[What is expected]: Reproduce the passage of the book review that runs from "The You I've Never Known is written" to "than other books!".
Top of Page excerpt
The You I've Never Known is a YA realistic fiction book about learning who you are. Arial lives with her dad, and her mom disappeared when she was two. She has never stayed in one place for more than a school year, mostly less. With her dad who is an alcoholic with a fiery temper, Arial feels as though she is walking on glass. Life gets more complicated when she has feelings for both her friends, Monica and Gabe. The task of figuring out who she is becomes more difficult when a lady shows up claiming to be Arial's mother stating that her father kidnapped her. Arial tries to figure out what to believe and who to trust, and confront her dad once and for all. 

The You I've Never Known is written in a combination of verse and prose. More often than not, I find that books written in poetry are underdeveloped. I was pleasantly surprised! Somehow the author managed to take regular text and dialogue and turn it into poetry, while still containing full sentences. I was stunned because the writing felt really strong, and even better than other books!

The part about Arial's mother did not really come up until towards the end, which I honestly did not mind. While in the description it sounds like the whole book is about the mother, most of it is about Arial and who she is, and her already chaotic life. Personally, I loved how the author built up Arial's life before her mother walked in. I think that Arial handled the situation as best as she could, and she is lucky to have such great friends to support her. All the secondary characters were completely developed and play a huge role in who Arial is. Hillary is a character that I was really interested in, and enjoyed getting to know her. I would definitely want to be her friend in real life! 

A lot of teenagers experience the daunting question of "Who am I?" This book clearly shows all of the factors that change who we are. While I would not categorize The You I've Never Known as inspirational, it does teach a lesson loud and clear to live in the moment, and to make everything you do count. The pacing was smooth and flowed like water. It is so easy to get lost in this book, and I could not put it down! I hope I have time to read it again before I have to return it to the library.
Bottom of Page excerpt
Top of Provided records
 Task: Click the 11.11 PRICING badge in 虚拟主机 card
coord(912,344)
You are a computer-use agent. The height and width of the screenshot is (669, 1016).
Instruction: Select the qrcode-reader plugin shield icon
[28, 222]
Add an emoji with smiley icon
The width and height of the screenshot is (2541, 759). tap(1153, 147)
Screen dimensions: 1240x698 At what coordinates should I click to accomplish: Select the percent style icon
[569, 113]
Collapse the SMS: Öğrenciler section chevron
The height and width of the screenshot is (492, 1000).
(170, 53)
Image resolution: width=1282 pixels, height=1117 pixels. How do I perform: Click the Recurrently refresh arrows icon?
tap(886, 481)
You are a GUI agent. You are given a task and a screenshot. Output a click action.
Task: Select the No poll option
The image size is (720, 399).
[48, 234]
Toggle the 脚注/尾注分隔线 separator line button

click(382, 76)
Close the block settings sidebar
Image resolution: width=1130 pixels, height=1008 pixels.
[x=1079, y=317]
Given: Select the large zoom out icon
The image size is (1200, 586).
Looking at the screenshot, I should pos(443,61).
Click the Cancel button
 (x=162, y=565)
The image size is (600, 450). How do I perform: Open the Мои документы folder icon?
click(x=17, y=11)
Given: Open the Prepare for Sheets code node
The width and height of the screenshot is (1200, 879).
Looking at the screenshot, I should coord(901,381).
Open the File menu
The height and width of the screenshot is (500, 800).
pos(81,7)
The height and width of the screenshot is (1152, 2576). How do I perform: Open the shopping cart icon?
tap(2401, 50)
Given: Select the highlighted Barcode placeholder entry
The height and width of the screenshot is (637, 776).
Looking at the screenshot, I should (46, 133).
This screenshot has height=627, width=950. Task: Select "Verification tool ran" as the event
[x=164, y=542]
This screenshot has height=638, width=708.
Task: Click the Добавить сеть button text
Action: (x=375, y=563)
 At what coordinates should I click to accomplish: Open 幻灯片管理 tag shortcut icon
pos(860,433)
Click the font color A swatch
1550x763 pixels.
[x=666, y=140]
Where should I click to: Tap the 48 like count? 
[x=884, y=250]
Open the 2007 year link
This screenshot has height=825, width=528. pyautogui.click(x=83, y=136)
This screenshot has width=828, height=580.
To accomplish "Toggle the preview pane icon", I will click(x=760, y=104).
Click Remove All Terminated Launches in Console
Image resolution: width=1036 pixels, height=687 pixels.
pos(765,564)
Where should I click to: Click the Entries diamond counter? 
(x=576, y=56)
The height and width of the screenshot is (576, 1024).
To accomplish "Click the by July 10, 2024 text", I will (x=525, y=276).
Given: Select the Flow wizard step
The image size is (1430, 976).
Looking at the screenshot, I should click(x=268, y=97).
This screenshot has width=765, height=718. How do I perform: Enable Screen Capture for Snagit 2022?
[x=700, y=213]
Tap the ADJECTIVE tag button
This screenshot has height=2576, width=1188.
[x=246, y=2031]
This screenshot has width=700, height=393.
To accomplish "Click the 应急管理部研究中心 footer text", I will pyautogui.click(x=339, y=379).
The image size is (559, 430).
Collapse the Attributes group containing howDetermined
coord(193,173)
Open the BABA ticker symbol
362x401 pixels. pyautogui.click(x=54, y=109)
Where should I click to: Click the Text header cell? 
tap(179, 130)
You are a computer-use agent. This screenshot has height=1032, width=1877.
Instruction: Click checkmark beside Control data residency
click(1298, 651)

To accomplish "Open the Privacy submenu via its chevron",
Bottom of Provided records
[Response for this exercise]:
The You I've Never Known is written in a combination of verse and prose. More often than not, I find that books written in poetry are underdeveloped. I was pleasantly surprised! Somehow the author managed to take regular text and dialogue and turn it into poetry, while still containing full sentences. I was stunned because the writing felt really strong, and even better than other books!